I have always had a soft spot for surreal or absurd stories. I think they are able to capture a mythic quality that is meant to be thought on: meant to be savored. These stories do a really good job of creating symbols and themes overtly, showing them immediately in the foreground to force readers to think on them. There is a Man on a Tall Bench Reading a Book by Lucius Pham does just that. Images of towers of books and bodies tumbling from them are effortlessly evocative, and inherently deeply symbolic. The story is reminiscent of legends and tall tales, where a lesson or warning is lurking behind the story and symbols. How then, does There is a Man on a Tall Bench Reading a Book achieve this mythic quality?

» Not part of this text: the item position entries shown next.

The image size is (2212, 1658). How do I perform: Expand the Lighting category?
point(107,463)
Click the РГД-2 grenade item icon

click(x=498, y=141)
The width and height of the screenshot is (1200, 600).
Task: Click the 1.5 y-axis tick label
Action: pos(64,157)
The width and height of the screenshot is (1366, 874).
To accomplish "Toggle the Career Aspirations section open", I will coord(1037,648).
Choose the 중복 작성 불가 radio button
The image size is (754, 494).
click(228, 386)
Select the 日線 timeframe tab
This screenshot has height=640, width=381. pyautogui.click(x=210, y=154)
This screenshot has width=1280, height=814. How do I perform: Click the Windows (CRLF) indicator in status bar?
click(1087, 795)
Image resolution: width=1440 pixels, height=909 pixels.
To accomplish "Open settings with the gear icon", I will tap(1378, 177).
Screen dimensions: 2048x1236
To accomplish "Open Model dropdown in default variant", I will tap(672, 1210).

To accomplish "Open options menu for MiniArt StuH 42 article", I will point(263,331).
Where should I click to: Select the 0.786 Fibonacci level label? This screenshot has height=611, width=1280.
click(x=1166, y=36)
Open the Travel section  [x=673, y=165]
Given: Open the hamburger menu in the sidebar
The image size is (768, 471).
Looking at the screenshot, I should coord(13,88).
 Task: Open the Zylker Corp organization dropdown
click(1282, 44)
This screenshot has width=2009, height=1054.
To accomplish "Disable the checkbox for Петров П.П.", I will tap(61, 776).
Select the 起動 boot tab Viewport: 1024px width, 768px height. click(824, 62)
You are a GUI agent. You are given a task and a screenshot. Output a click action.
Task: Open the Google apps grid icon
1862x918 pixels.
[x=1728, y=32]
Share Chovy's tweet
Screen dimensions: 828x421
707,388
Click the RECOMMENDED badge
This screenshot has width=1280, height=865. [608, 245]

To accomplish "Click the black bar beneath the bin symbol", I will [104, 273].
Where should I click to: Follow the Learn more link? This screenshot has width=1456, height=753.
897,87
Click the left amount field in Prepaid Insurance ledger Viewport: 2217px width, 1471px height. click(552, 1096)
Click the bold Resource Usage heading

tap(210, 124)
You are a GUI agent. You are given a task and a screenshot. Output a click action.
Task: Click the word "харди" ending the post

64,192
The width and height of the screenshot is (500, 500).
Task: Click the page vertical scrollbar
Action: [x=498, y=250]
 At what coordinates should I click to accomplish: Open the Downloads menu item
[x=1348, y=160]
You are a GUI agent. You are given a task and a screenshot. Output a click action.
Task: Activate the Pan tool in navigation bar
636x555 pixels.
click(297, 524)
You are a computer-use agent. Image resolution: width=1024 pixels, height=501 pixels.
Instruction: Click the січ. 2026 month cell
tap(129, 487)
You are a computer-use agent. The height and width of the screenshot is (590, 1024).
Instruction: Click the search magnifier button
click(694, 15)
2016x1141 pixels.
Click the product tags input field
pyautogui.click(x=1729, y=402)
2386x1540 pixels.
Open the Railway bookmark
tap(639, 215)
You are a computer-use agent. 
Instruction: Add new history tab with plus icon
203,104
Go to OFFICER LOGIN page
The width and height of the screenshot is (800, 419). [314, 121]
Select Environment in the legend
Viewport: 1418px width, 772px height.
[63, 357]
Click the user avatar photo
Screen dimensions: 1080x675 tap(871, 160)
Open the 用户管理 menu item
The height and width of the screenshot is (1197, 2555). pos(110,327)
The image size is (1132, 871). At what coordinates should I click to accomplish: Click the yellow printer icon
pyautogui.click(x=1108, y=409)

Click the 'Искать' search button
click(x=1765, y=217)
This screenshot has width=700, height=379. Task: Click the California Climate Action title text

The most notable way that There is a Man on a Tall Bench Reading a Book strives towards a mythic quality is the lack of defined sentences. Despite the many commas and quotation marks, there are three periods in the entire story. The lack of differentiation between sentences just begs for this story to be read aloud. The passage that sold me on it was this one:
I am mesmerized by it’s handwritten lettering
Entranced by it’s hypnotic text
Studying each line, singing every word in my heart
There is something about this book
Time passes and I check my timepiece
The books topple behind me as I get up to leave
It is a genius stroke of using prose to mirror narrative. Each incomplete phrase leaves the reader hanging, waiting for the next one to fully understand what is going on, stringing the reader along word to word, phrase to phrase. Then the narrative shifts suddenly, describing the books piling up around the protagonist, mirroring how time rapidly passes for the protagonist. The stark shift surprises the reader just as it surprises the protagonist. The wonderful metanarrative of the story of a young person becoming consumed with stories is perfectly shown through how easily readers become hooked with these sentence fragments. The mythic quality comes from allowing the reader to feel the same interest that consumed the protagonist. It makes them wonder if there is danger lurking within handwritten lettering or hypnotic text.
The use of symbolic imagery is key to There is a Man on a Tall Bench Reading a Book is key to the mythic quality. There is something inherently evocative about a throne of books. Ideas of knowledge, and enlightenment spring forth from the books, while power and regality are associated with the throne. The man atop that tower of books brings to mind monks on top of mountains or hidden away in remote vistas safeguarding knowledge. Everything that happens to them begs to be analyzed on a symbolic level. What does it mean that the tower of books stands only a short while after the man dies? What is significant about the height of the towers? Whether or not Pham meant anything by these details, the symbolic nature of the images assigns meaning to them, and makes readers stop and think on it, just as they are meant to think on legends or myths.
Finally the cyclical nature of the story not only mirrors the structure of legends, but gives readers direct access to it. It makes the tower of books seem like a perpetual entity. Something that always has been, and will be. Moreover, the failure to name characters allows the reader to insert themselves directly into the story, as if they too, might stumble upon a tower of books. From there it is up to the reader to wonder if that is something to be celebrated, or feared. Either way the story is meant to be thought upon, and it is a goal effortlessly achieved.